Ohne Vorankündigung ging er am nächsten Tag mit mir zur Stoffhandlung El Indio in der Calle del Carmen. Wir traten zwar nicht ein, aber durch die großen Fenster des Vorraums hindurch deutete er auf eine junge, heitere Frau, die den Kunden Tücher und Stoffe vorlegte.
»Das ist deine Mutter«, sagte er. »Nächstens komm ich mal vorbei und bring sie um.«
»So was dürfen Sie nicht sagen, Vater.«
Er sah mich mit geröteten Augen an, und da wurde mir klar, dass er sie immer noch liebte und dass ich ihr deswegen nie vergeben würde. Ich erinnere mich, wie wir sie damals unbemerkt im Verborgenen beobachteten, und dass ich sie nur aufgrund des Fotos erkannte, das der Vater zuhause in einer Schublade aufbewahrte, neben seiner Ordonnanzpistole, die er jeden Abend, wenn er mich schlafend glaubte, herausnahm und betrachtete, als gäbe sie auf alles eine Antwort — oder beinahe auf alles.
Noch jahrelang kehrte ich zum Eingang dieses Warenhauses zurück, um sie auszuspionieren. Nie brachte ich den Mut auf, hineinzugehen oder sie anzusprechen, wenn sie herauskam und ich sie die Ramblas hinunter davongehen sah, zu einer Familie, so malte ich mir aus, die sie glücklich machte, und einem Sohn, der ihrer Zuneigung und der Berührung ihrer Haut würdiger war als ich. Der Vater erfuhr nie, dass ich bisweilen verschwand, um sie zu beobachten, oder ihr an manchen Tagen dichtauf folgte, immer kurz davor, ihre Hand zu ergreifen und mit ihr zu gehen, und dann doch im letzten Moment die Flucht ergriff. In meiner Welt existierten die großen Erwartungen nur zwischen Buchdeckeln.

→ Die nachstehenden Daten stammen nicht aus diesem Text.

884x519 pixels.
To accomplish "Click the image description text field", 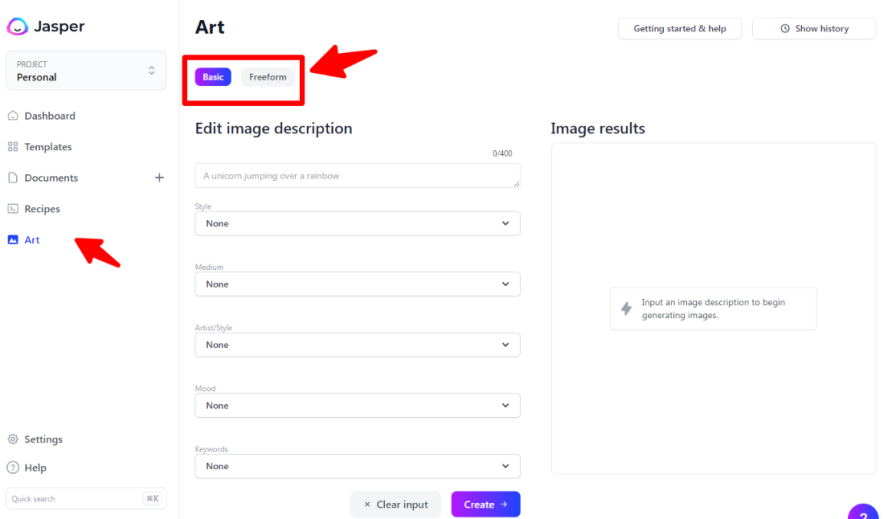I will [x=357, y=176].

Das vom Vater so ersehnte Glück kam nie. Die einzige nette Geste, die das Leben für ihn übrig hatte, war, ihn nicht allzu lange hinzuhalten. Als wir eines Abends zum Nachtdienst bei der Zeitung eintrafen, traten drei Pistolenschützen aus dem Schatten und durchsiebten ihn vor meinen Augen mit Schüssen. Ich erinnere mich noch an den Schwefelgeruch und den schimmernden Rauch, der von den schmauchenden Löchern in seinem Mantel aufstieg. Als ihn einer der Schützen mit einem Kopfschuss vollends töten wollte, warf ich mich auf den Vater, und ein dritter fiel dem Schützen in den Arm. Unsere Blicke trafen sich kurz, während er einen Moment zu überlegen schien, auch mich zu liquidieren. Doch dann rannten sie davon und verschwanden in den engen Gassen zwischen den Fabriken von Pueblo Nuevo.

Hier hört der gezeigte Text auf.